Dataset records

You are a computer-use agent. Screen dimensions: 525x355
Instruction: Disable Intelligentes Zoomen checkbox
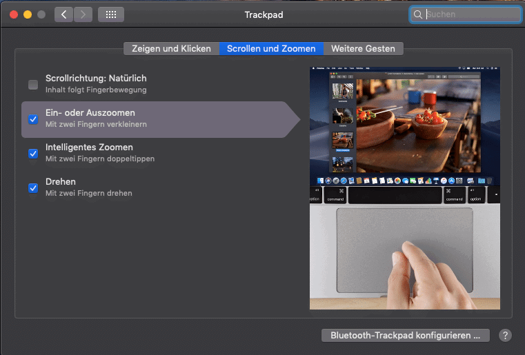(33, 154)
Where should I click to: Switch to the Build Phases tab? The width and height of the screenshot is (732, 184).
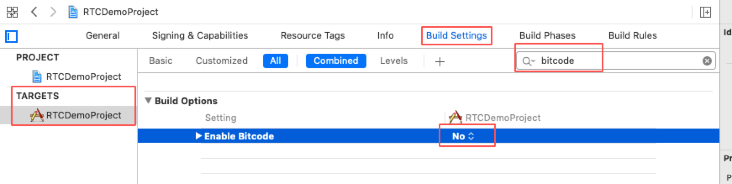click(x=547, y=36)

— Stated exercise —
Copy out every line of the listing above word for word, omitting the pictures.

— Output —
You are a computer-use agent. Screen dimensions: 525x355
Instruction: Disable Intelligentes Zoomen checkbox
(33, 154)
Where should I click to: Switch to the Build Phases tab? The width and height of the screenshot is (732, 184).
click(x=547, y=36)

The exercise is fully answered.